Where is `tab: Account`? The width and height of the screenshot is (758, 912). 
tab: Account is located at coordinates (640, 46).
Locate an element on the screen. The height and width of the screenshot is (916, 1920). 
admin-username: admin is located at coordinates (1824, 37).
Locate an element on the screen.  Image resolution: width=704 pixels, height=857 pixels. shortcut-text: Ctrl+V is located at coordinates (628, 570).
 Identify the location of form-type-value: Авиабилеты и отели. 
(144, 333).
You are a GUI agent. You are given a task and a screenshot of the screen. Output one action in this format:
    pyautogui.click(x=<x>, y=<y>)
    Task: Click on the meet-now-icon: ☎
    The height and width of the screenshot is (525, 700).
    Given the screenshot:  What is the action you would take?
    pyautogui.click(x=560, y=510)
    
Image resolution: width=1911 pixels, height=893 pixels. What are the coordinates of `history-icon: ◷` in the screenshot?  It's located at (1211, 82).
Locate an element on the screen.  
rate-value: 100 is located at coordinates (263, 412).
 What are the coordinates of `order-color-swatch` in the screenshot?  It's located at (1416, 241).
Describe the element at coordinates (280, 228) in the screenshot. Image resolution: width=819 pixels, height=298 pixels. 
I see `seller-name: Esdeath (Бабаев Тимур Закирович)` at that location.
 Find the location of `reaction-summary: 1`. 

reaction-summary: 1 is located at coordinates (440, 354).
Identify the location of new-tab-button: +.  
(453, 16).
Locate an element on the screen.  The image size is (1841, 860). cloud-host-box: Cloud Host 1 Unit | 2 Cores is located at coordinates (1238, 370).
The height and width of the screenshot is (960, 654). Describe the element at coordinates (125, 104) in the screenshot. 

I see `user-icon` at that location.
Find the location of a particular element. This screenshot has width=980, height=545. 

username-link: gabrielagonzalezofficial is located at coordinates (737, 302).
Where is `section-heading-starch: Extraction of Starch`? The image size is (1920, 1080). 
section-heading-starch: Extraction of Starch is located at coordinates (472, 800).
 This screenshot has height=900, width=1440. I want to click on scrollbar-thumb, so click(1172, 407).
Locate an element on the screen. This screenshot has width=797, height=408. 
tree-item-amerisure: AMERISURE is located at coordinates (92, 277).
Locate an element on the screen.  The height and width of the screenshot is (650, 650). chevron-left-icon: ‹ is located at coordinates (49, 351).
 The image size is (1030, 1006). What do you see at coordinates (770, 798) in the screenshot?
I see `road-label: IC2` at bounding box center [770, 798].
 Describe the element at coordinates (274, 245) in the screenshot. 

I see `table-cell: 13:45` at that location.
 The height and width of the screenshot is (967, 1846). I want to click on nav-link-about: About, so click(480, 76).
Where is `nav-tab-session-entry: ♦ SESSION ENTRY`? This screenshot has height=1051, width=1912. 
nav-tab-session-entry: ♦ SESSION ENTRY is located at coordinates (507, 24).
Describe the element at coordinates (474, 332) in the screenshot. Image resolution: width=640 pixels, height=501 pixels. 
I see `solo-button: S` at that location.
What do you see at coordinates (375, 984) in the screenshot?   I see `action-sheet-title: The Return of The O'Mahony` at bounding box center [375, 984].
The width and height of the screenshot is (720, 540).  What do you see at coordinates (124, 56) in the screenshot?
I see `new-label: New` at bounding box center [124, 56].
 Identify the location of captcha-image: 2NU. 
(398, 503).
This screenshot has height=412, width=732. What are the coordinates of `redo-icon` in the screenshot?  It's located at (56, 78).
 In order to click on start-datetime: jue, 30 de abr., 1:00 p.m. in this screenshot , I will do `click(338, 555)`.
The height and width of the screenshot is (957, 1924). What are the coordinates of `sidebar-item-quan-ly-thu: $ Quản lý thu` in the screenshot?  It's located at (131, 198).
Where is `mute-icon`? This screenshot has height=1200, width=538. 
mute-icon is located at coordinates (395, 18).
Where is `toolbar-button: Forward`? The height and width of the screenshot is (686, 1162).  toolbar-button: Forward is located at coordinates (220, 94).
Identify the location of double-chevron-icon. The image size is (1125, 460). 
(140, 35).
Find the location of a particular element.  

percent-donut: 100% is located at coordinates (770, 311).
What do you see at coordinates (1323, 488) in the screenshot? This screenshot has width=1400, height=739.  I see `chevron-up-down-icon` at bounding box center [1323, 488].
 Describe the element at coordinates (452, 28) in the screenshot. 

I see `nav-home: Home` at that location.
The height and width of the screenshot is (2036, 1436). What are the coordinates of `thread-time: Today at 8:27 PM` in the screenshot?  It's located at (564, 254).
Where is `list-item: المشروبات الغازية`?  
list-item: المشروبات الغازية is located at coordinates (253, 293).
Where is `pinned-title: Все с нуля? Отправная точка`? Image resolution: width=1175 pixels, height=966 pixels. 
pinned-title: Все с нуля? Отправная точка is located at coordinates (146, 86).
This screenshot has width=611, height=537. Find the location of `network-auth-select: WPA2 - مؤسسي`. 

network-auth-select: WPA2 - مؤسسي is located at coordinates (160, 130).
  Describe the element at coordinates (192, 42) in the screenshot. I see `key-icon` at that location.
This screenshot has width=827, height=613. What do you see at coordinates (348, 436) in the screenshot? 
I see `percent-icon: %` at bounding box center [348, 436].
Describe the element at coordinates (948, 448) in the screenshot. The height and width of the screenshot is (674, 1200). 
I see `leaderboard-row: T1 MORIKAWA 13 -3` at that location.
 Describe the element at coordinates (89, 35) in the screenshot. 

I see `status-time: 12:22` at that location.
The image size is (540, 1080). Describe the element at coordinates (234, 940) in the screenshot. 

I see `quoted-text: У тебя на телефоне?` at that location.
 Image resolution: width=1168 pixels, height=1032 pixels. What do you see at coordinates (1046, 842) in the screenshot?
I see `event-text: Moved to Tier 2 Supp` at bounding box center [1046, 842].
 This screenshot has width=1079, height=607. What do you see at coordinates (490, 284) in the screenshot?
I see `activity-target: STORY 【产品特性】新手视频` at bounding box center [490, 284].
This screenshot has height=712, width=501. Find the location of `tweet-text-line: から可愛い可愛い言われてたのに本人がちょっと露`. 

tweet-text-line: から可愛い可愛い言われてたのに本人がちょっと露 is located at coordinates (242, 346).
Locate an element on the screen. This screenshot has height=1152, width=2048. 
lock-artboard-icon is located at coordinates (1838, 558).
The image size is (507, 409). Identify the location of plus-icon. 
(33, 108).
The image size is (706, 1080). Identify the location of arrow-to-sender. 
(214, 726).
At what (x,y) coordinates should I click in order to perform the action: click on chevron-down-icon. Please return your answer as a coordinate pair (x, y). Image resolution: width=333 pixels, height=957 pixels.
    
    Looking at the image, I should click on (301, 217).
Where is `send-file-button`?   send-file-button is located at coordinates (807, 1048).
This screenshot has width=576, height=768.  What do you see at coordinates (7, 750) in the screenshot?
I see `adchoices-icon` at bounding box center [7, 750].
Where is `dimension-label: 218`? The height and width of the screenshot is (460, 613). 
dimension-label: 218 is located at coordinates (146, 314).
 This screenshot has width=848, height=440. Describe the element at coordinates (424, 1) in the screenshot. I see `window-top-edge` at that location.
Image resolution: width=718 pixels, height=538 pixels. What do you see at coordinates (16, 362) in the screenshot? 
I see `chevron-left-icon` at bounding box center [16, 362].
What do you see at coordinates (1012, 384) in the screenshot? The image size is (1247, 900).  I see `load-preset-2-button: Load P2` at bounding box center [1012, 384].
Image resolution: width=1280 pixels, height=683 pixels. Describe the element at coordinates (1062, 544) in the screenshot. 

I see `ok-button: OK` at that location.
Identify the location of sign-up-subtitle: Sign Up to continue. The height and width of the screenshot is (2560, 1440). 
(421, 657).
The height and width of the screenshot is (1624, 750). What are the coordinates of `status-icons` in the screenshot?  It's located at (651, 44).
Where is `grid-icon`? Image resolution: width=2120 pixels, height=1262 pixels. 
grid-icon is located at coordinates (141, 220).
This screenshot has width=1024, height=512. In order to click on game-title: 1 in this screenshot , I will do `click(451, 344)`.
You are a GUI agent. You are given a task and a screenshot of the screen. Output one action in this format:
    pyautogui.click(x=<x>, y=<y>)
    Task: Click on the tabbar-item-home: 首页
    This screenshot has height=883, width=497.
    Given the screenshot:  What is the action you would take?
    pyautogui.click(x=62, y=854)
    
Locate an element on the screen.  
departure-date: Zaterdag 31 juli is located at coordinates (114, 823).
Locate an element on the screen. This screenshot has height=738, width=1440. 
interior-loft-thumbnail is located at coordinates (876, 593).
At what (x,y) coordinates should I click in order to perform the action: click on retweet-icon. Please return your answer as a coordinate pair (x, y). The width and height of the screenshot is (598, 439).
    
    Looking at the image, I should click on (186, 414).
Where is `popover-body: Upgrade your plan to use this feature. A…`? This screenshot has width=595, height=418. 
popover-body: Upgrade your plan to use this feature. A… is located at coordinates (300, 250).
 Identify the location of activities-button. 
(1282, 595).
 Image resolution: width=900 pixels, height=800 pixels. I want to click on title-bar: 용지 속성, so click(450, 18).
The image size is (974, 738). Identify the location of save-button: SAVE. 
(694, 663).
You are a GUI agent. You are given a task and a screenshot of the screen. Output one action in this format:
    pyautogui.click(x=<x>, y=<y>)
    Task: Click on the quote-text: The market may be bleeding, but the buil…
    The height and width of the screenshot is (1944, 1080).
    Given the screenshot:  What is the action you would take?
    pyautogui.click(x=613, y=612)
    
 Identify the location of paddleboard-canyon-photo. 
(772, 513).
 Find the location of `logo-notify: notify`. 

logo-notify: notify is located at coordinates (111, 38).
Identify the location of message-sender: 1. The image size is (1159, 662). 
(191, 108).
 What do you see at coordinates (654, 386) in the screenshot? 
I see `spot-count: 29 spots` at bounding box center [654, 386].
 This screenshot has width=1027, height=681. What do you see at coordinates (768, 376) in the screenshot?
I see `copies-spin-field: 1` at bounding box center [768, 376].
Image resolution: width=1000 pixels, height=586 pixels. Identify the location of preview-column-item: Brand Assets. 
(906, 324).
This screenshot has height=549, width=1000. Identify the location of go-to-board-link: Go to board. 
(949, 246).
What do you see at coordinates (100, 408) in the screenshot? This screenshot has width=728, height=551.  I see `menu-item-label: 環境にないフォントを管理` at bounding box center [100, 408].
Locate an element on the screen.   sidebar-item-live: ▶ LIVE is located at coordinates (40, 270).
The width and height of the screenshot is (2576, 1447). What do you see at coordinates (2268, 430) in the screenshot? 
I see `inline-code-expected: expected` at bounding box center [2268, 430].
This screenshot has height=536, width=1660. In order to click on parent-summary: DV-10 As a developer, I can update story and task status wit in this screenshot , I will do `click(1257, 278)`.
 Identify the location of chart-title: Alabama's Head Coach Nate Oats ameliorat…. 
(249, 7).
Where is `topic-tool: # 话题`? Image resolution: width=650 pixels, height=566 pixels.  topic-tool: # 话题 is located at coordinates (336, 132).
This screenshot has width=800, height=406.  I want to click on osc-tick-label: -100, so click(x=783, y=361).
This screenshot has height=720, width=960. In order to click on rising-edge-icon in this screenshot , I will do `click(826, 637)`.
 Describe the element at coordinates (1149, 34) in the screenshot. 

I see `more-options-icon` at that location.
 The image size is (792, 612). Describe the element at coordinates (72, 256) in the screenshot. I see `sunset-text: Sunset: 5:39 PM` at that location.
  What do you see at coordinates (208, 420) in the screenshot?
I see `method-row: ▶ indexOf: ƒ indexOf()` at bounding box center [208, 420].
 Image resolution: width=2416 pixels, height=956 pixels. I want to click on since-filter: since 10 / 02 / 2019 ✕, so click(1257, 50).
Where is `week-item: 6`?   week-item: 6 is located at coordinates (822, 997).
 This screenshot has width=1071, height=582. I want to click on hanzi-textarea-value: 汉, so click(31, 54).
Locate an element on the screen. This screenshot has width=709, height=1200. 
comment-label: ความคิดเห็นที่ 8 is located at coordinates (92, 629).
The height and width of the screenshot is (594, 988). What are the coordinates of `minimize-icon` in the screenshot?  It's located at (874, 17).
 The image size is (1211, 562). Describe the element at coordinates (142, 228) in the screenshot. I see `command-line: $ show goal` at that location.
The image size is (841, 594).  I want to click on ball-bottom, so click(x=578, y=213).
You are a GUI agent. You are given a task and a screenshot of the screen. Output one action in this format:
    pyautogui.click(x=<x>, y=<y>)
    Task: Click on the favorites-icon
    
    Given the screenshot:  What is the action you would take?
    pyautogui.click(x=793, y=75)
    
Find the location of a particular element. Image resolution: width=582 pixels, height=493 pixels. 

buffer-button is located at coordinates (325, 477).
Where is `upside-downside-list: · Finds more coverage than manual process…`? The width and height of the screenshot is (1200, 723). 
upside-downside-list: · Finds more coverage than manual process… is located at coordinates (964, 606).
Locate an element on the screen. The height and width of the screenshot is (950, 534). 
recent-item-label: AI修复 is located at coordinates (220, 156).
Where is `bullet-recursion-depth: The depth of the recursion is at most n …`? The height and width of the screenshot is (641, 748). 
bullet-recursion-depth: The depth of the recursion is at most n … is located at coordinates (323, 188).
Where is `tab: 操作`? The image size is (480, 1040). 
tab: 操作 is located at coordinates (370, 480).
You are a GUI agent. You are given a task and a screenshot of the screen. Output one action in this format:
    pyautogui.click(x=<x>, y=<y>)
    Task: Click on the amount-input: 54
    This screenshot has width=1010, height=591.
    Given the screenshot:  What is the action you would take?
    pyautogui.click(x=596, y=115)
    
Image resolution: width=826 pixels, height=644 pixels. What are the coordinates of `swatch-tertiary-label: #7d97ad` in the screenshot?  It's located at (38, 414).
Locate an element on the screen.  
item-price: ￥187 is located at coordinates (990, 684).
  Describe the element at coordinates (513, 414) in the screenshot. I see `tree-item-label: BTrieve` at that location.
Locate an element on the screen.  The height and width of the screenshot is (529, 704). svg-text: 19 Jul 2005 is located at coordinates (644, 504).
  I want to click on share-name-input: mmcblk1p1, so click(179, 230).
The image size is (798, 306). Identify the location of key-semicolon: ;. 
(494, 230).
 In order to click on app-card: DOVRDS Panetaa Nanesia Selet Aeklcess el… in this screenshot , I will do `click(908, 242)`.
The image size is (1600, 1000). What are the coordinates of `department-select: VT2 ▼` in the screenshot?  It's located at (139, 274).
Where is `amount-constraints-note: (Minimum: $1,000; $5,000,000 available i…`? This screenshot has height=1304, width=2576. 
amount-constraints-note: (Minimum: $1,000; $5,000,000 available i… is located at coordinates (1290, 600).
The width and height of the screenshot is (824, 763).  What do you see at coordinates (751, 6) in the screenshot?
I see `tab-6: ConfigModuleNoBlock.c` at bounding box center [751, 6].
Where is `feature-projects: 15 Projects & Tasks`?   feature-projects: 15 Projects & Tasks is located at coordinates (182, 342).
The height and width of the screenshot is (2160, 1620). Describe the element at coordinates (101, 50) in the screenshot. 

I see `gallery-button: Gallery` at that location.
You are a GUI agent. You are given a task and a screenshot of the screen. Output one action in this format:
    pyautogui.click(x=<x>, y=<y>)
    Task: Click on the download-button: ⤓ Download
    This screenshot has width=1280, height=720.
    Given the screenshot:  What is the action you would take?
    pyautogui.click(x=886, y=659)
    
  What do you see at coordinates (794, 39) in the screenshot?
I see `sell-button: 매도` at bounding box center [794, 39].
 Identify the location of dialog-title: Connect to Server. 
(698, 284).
※
GOAL OF THE EXERCISE: Update the part that opens with the line containing "Image resolution: width=1000" and closes with the line containing "coordinates (40, 270).": replace "Identify the location of" with "Find the location of" and leave everything else unchanged. Give only those lines.

ANSWER:
Image resolution: width=1000 pixels, height=586 pixels. Find the location of preview-column-item: Brand Assets. 
(906, 324).
This screenshot has height=549, width=1000. Find the location of go-to-board-link: Go to board. 
(949, 246).
What do you see at coordinates (100, 408) in the screenshot? This screenshot has width=728, height=551.  I see `menu-item-label: 環境にないフォントを管理` at bounding box center [100, 408].
Locate an element on the screen.   sidebar-item-live: ▶ LIVE is located at coordinates (40, 270).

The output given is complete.